Replace "Toggle" with "Switch" in the lines starting with the one containing "Task: Toggle the T四方形 square view" and going on through the one containing "will [16, 14].", and give those lines again with nothing else changed.

╔══

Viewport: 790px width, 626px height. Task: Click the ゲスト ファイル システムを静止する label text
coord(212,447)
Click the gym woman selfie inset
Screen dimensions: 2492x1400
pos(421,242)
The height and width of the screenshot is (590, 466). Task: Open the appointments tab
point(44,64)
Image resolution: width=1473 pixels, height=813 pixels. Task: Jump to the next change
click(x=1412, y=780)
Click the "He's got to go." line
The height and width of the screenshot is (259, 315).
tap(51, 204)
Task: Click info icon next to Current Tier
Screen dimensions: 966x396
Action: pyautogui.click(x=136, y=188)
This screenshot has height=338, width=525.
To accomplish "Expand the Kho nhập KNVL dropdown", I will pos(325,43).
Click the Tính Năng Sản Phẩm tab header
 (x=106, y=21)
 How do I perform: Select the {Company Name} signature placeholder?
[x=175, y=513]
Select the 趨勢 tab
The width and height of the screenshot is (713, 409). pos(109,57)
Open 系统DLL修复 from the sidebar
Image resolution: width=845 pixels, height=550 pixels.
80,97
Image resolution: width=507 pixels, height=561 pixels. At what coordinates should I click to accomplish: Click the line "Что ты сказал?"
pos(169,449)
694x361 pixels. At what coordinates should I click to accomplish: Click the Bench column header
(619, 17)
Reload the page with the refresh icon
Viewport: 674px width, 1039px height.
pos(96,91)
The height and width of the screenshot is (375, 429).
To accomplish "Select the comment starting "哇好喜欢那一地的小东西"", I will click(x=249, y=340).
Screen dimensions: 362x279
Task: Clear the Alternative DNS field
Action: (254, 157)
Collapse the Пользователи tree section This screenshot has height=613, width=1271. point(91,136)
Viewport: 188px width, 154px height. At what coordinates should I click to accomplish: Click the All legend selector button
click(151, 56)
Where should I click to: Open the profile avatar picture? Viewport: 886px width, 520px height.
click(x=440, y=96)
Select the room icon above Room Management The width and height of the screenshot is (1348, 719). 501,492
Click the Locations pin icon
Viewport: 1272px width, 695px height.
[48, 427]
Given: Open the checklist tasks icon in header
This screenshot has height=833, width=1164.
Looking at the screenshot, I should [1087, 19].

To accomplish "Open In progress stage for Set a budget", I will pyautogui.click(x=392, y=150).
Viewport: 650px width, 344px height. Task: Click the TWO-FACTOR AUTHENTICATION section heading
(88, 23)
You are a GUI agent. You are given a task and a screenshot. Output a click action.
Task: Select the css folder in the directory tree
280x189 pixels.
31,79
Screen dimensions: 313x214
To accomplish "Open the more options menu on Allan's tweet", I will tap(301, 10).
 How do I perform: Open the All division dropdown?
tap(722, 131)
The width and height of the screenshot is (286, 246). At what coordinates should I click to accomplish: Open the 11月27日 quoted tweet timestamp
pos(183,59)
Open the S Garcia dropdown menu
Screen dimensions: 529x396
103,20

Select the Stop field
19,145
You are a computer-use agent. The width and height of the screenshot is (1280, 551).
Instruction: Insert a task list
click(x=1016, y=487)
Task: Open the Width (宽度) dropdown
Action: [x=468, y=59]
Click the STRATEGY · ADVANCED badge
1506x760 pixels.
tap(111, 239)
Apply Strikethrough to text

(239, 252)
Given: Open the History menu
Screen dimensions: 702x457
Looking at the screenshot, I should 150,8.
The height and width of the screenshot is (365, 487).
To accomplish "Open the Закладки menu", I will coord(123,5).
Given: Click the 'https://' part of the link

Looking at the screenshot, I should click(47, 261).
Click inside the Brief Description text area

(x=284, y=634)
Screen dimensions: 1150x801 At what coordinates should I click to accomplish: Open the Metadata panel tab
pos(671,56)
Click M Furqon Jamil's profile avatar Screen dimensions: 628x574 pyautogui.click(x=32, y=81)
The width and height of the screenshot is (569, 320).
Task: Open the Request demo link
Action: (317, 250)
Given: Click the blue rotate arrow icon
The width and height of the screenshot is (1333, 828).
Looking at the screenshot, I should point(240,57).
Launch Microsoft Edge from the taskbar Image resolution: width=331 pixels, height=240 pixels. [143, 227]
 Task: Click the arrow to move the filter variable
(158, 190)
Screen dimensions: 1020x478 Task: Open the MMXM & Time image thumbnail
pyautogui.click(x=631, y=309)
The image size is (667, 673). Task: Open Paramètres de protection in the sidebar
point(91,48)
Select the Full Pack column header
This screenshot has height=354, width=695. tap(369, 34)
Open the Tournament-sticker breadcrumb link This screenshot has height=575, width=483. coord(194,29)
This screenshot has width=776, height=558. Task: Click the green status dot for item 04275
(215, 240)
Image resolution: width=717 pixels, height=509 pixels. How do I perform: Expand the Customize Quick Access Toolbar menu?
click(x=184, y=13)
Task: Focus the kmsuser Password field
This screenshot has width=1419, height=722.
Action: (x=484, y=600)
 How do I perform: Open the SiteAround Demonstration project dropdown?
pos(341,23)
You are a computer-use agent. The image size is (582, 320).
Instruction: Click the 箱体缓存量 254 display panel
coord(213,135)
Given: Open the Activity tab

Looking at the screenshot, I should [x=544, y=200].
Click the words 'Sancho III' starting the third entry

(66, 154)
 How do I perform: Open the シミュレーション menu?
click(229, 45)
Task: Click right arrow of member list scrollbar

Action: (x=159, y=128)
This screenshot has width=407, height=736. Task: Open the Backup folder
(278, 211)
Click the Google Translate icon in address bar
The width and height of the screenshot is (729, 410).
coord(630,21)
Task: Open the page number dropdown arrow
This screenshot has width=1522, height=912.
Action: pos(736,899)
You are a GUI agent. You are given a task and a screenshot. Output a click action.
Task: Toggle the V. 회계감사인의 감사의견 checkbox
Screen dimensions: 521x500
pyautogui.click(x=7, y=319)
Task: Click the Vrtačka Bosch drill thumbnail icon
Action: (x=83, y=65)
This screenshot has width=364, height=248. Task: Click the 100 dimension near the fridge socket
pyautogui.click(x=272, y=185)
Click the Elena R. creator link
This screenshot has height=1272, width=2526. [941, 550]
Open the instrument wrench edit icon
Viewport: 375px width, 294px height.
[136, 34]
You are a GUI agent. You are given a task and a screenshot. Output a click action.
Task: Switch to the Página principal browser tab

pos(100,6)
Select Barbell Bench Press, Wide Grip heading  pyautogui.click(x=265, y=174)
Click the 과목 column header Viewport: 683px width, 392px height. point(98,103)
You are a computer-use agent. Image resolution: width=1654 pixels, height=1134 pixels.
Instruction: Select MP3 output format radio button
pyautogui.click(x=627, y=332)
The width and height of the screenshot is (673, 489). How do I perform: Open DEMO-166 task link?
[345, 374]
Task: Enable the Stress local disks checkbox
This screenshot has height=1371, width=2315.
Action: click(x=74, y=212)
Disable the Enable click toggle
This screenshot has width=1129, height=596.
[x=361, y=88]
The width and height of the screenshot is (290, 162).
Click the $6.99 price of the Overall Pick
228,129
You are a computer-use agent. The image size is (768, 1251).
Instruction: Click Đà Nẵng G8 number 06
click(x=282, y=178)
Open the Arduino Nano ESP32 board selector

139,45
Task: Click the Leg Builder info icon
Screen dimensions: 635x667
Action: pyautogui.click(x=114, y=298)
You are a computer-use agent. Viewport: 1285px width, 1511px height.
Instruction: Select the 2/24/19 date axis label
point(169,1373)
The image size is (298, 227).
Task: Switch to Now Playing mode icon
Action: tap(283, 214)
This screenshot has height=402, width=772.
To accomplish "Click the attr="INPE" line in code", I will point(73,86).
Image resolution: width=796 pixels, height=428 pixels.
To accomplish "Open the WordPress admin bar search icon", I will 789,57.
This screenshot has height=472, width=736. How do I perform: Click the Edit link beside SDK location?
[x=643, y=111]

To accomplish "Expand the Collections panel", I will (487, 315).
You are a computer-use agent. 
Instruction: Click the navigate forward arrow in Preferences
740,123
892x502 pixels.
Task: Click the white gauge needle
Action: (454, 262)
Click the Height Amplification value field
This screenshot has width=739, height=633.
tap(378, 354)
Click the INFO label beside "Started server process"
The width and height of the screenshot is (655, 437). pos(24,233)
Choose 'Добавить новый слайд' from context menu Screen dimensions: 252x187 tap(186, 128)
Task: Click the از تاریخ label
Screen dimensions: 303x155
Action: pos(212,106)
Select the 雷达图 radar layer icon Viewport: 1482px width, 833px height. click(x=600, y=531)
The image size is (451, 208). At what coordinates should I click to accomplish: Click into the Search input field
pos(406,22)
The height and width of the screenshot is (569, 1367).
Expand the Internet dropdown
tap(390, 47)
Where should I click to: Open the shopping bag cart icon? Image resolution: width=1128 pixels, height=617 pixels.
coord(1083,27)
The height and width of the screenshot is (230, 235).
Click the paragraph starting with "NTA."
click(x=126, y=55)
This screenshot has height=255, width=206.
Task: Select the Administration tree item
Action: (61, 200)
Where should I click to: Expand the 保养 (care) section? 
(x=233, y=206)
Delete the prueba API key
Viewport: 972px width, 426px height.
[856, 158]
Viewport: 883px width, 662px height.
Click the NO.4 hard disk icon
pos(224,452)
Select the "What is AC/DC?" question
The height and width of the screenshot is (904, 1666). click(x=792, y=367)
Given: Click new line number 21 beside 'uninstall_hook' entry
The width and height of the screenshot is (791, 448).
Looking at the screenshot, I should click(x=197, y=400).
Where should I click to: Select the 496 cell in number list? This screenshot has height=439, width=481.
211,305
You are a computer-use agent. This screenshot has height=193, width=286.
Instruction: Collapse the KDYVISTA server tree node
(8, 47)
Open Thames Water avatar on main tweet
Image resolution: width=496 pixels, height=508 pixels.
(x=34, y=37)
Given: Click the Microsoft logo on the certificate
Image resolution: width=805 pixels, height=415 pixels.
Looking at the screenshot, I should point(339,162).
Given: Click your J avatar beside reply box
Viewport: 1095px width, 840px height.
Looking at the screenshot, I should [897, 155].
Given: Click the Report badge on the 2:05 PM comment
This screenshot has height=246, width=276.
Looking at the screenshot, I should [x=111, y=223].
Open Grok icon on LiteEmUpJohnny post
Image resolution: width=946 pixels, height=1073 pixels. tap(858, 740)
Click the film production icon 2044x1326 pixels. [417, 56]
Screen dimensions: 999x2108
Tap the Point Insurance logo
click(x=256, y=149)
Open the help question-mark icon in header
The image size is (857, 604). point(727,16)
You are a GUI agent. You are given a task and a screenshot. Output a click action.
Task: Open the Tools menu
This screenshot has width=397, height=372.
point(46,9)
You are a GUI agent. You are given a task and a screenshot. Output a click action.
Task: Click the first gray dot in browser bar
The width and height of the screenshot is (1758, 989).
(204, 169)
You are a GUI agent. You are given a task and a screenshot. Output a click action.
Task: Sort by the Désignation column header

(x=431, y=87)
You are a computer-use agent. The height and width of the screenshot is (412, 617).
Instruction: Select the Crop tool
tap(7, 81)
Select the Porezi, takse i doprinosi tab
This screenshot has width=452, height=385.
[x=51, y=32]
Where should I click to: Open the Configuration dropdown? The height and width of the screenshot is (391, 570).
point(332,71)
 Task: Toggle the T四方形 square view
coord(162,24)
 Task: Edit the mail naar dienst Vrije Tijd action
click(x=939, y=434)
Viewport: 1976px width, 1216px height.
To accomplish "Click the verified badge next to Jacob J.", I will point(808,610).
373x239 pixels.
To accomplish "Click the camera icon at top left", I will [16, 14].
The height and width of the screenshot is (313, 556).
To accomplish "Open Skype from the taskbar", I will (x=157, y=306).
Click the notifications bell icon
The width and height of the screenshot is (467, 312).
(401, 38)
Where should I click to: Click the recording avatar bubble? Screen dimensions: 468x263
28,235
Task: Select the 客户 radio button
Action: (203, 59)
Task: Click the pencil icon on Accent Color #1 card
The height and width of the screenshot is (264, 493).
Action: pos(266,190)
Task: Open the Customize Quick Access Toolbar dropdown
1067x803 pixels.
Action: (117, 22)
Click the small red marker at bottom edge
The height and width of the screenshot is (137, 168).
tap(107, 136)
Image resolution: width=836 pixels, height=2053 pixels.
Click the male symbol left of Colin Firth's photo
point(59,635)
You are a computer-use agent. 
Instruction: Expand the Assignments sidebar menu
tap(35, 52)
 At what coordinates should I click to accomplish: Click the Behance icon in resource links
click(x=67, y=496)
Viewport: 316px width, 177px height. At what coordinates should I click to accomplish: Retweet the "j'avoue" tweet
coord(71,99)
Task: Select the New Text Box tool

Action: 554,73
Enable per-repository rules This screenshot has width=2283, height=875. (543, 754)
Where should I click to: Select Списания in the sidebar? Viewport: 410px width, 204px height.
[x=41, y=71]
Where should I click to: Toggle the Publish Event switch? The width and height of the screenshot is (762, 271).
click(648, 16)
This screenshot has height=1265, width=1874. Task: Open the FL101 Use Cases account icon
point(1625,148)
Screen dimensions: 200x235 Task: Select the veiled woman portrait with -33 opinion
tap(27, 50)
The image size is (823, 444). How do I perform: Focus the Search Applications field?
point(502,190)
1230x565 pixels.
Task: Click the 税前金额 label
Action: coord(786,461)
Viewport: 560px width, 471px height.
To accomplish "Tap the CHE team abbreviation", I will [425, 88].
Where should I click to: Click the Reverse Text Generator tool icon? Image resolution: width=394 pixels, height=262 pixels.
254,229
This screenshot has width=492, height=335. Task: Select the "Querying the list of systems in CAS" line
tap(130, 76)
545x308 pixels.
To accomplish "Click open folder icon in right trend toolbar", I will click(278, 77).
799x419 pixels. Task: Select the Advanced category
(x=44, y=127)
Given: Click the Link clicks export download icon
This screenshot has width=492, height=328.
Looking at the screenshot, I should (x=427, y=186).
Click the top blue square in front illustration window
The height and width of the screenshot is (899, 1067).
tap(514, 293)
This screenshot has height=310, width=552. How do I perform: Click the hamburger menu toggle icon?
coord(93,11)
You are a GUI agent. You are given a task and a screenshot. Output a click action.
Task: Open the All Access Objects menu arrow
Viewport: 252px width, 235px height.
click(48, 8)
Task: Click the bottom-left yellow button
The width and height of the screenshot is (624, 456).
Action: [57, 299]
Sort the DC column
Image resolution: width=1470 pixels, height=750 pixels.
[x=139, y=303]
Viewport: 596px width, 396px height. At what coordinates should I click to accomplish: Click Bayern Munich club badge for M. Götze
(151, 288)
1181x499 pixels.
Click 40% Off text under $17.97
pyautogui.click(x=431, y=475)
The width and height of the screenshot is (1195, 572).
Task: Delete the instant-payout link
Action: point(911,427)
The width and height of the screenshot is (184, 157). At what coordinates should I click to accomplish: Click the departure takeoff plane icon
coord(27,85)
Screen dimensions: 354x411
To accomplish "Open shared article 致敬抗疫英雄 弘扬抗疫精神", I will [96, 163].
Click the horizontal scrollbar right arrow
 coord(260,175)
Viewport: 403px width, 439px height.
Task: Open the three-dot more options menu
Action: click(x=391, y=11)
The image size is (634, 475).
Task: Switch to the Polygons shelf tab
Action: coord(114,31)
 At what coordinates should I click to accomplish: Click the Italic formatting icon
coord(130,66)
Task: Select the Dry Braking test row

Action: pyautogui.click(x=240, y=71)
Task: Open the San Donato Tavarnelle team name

╚══

**OUTPUT FOR THIS TASK:**
 Task: Switch the T四方形 square view
coord(162,24)
 Task: Edit the mail naar dienst Vrije Tijd action
click(x=939, y=434)
Viewport: 1976px width, 1216px height.
To accomplish "Click the verified badge next to Jacob J.", I will point(808,610).
373x239 pixels.
To accomplish "Click the camera icon at top left", I will [16, 14].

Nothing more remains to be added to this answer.